## EXCERPT PROVIDED
....

That's how it is though. This week especially, I doubt my decision when I'm spending time with the kids, teaching, yes, but even more, all the time I spend playing with them, kicking the ball around, tickling them, picking them up and spinning them around, answering their questions proudly when they ask me, "先生、大根は英語でなんっていうんですか?” ("Sensei, what's daikon in English?"), and feeling how close we've gotten over the year. Even hanging out with the teachers, usually the elementary school ones, I feel myself coming out more and more, finding my place in this society, making deepening connections with "other" adults, and realizing that I can express my thoughts clearly in Japanese. These are times when I feel at home and loving, and in a way prematurely missing, everything around me.

Then I have moments, usually on my own accompanied by lots of thinking, when I feel at peace with my decision and the whole set of events I had put into play by it. I will enjoy my time here, and get so much out of it, on a level I think will be deep and profound. I will be sad in the time surrounding my leaving of this community; I will experience a sadness also so profound that I really have no idea what to expect from it. Then, I will be back in the U.S., where I will set about doing what I love and also almost immediately have to steel myself against the inhibitions and restrictions of life back at home and in my hometown. And from there I will continue on a new path connected to this one I am living right now, or perhaps a new color and part of the same road.

Things are changing in, outside, and around me so fast that I cannot predict what I will be doing in the near future with much certainty, and I've come to feel I would do best to not try to. As has been this past near-year, I cannot help but feel as though my future will not be as I've imagined it to for so long, or so short.

So, this was a pretty introspective look at my state right now, but everyone reading this (I hope) is a pretty good friend of mine so I hope it told you a little about where I'm at right now. I hope everything's going interestingly and good with you all(, too).

....

## STORED DATA
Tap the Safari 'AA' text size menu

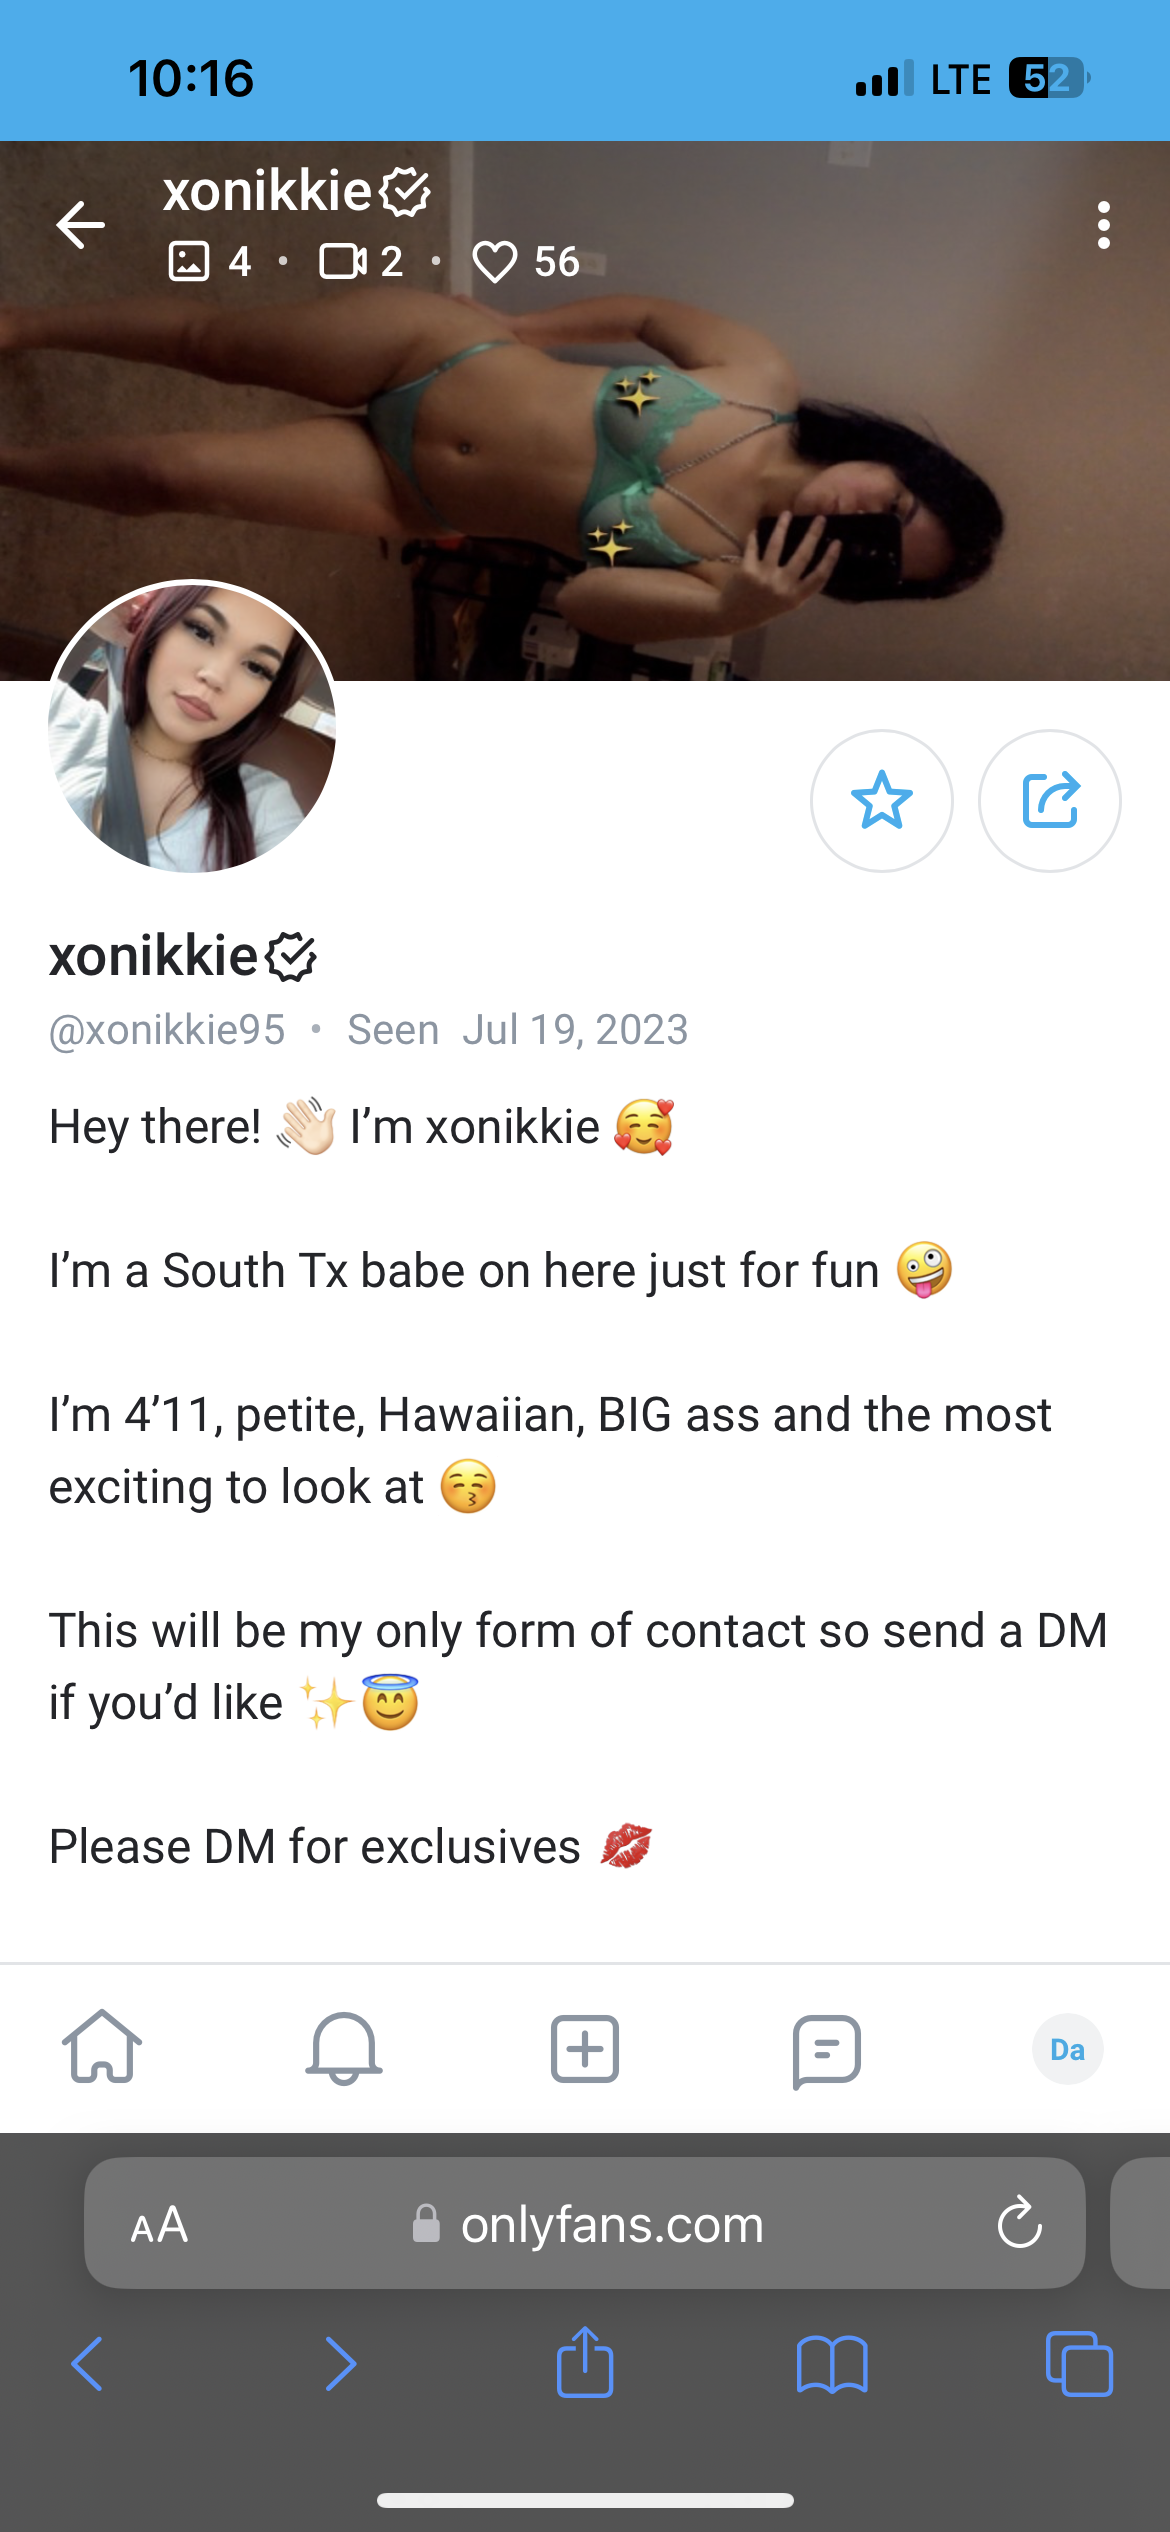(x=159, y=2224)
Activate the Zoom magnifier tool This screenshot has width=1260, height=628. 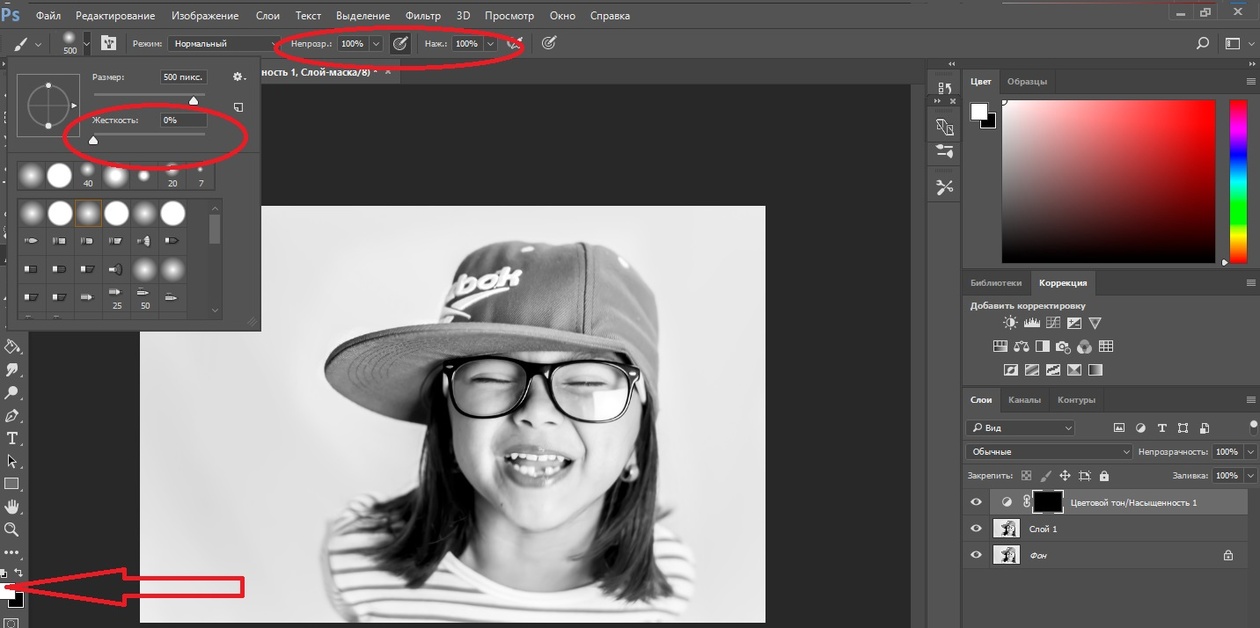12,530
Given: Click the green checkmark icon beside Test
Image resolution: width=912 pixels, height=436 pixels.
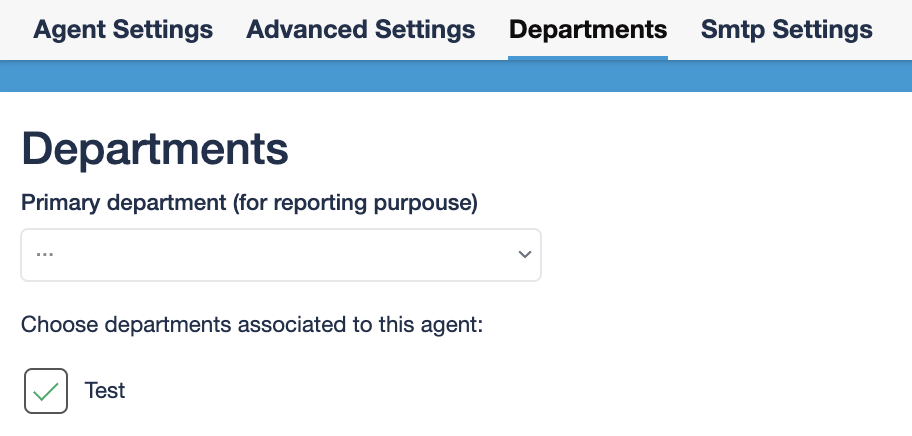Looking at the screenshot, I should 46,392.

....

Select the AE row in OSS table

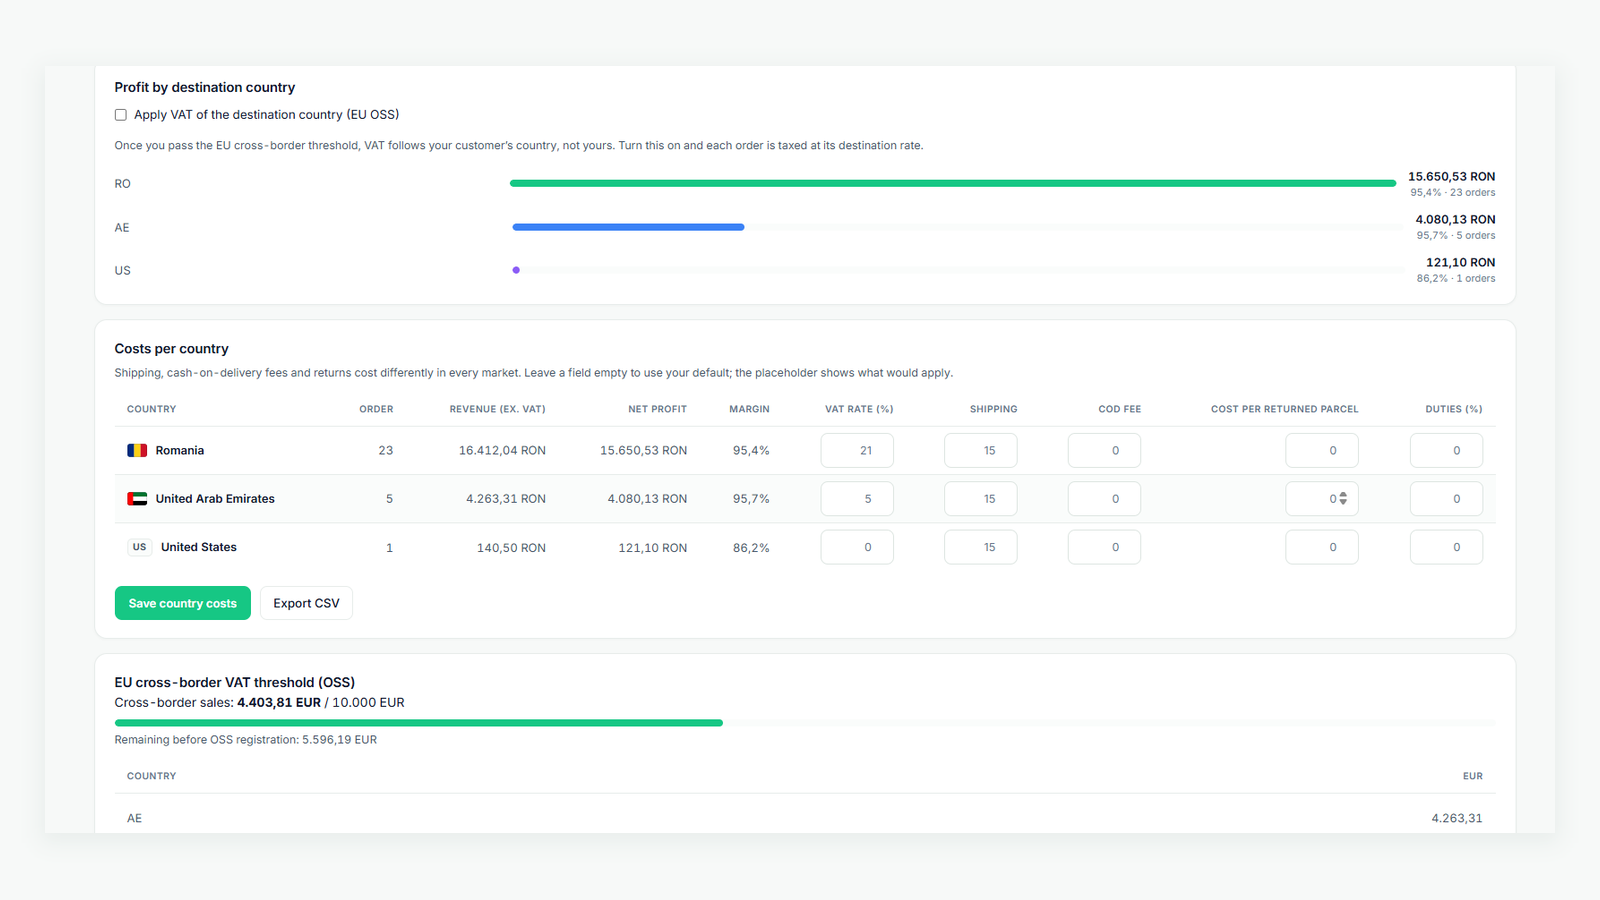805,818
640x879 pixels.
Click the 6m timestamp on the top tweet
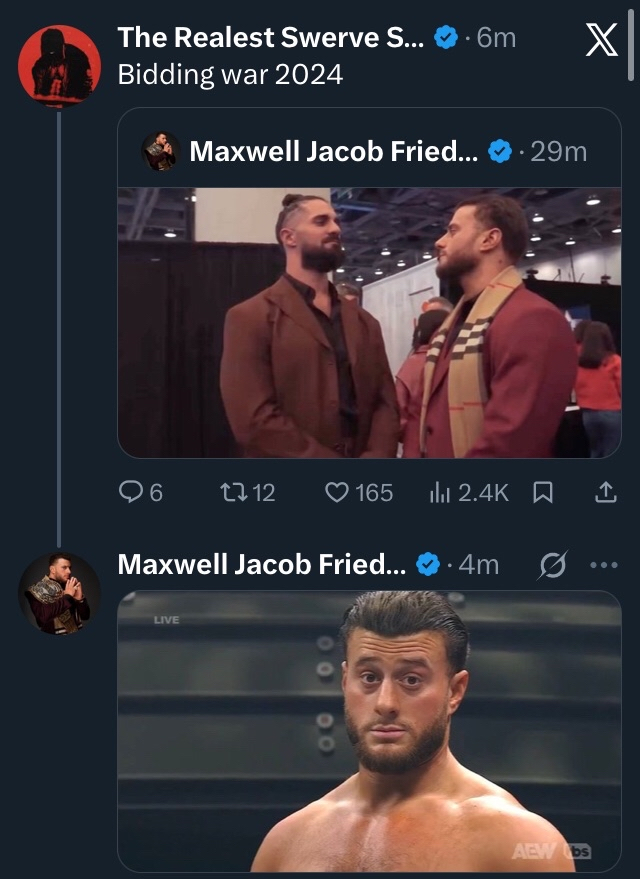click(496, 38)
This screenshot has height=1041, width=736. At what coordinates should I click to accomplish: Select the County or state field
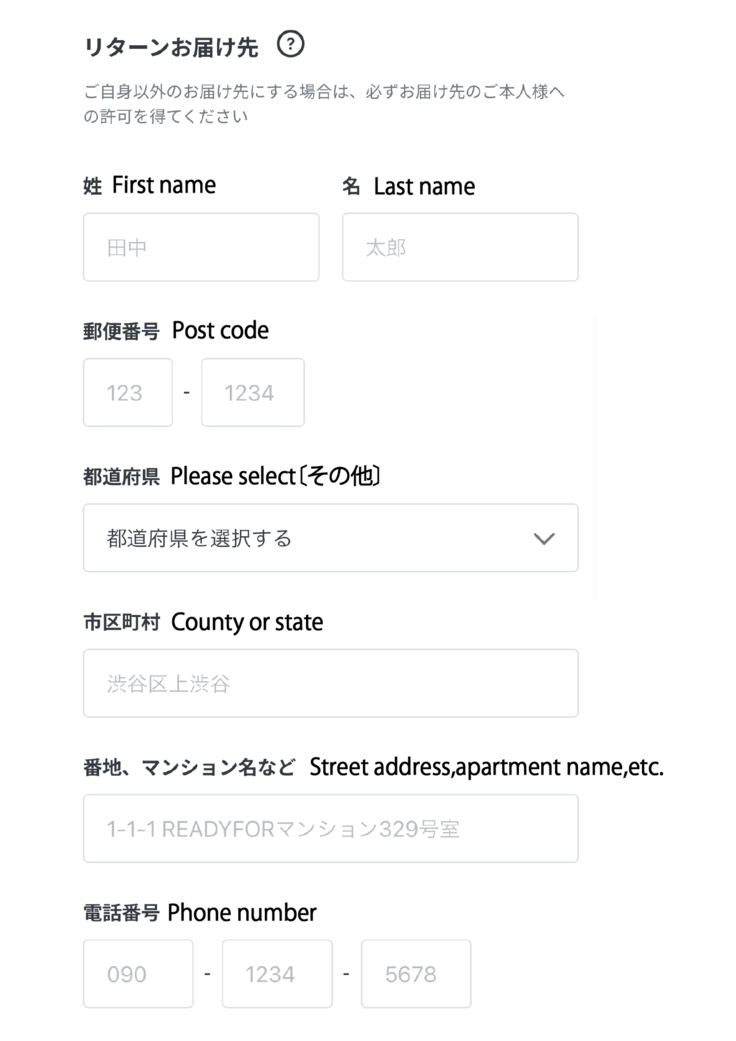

....

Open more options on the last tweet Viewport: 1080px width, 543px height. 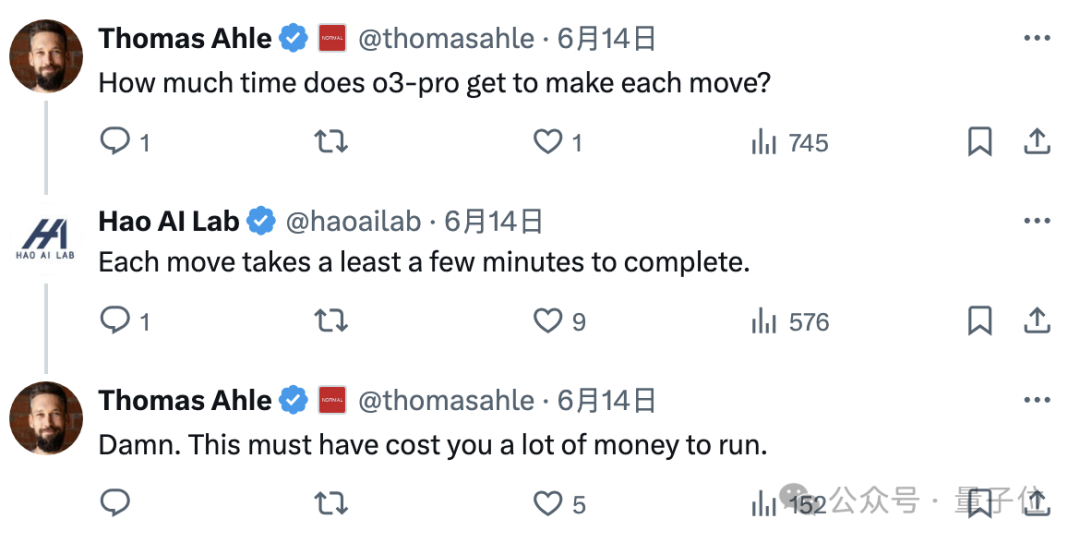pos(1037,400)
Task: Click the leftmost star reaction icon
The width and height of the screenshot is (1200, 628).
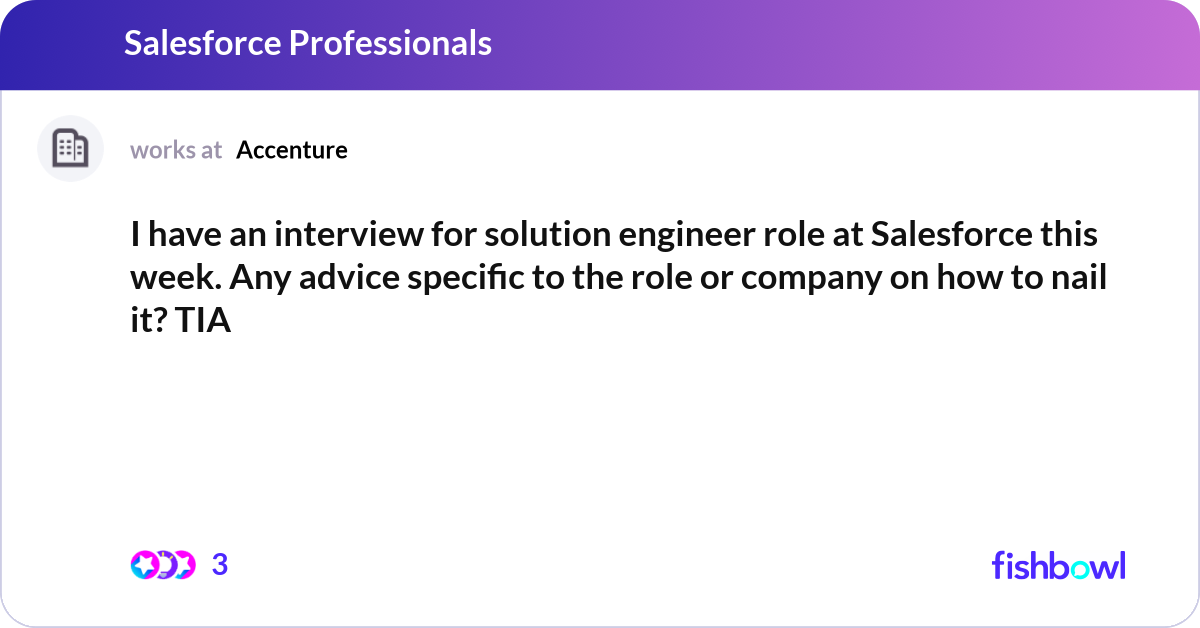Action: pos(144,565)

....

## WRITTEN TASK
In the reflective excerpt above, condense the paragraph beginning "Then I have moments" into a short bulleted list that keeps its main points.

## RESULT OF THE TASK
- In moments alone and deep in thought, the writer feels at peace with the decision and the events it set in motion.
- The writer expects to enjoy the time remaining and gain something deep and profound from it.
- Leaving the community will bring a sadness so profound that the writer cannot predict its effect.
- Back in the U.S., the writer will do what the writer loves, but will almost immediately need to brace against the inhibitions and restrictions of life at home and in the hometown.
- After that comes a new path connected to the present one, or perhaps a new color and part of the same road.